* _Vorgegebener Text_
+---+

Bin ich da jetzt zu blind, den Fehler zu finden? Und warum kann grub-install stage1 nicht lesen? Hab jetzt emerge grub und make install beim Kernel öfters wiederholt.Last edited by Klaus Meier on Tue Feb 26, 2008 12:35 pm; edited 1 time in total

----------

## schachti

Wie sieht denn /boot auf /dev/sda6 aus?

----------

## Klaus Meier

Hab es mit mkdir /boot erzeugt. Und hab es dann mit emerge grub und make install in /usr/src/linux gefüllt wie immer. Hab auch schon den Inhalt von /boot von der Hauptinstallation rüberkopiert. Es will dieses stage1 nicht. Kann es sein, dass eventuell meine Partitionstabelle ne Macke hat. Hab da auch noch Vista drauf und war da mal mit Acronis irgendwas dran. Und das scheint mit Vista und/oder meiner Platte (ist ne 400er von Samsung) nicht zu wollen.

+---+

* _Ziel der Übung_
Beantworte anhand des vorgegebenen Textes diese drei Fragen:
(a) Welches Programm kann stage1 nicht lesen?
(b) Mit welchem Befehl wurde /boot erzeugt?
(c) Welche Festplatte steckt laut Klaus Meier im Rechner?

* _Datenteil_
+---+

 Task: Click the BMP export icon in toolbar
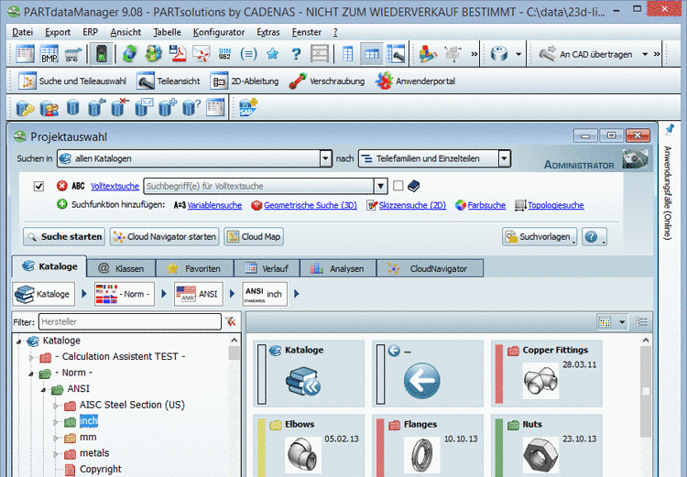click(49, 54)
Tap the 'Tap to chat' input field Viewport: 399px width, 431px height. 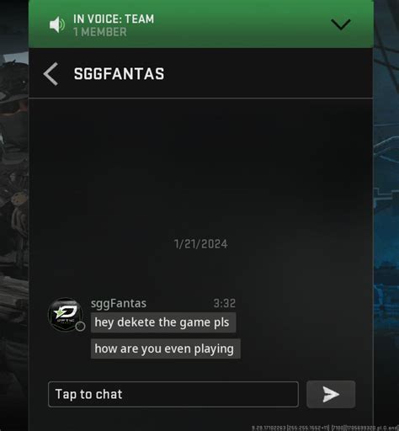(x=173, y=394)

+---+

* _Lösung der Aufgabe_
(a) grub-install
(b) mit mkdir /boot
(c) eine 400er von Samsung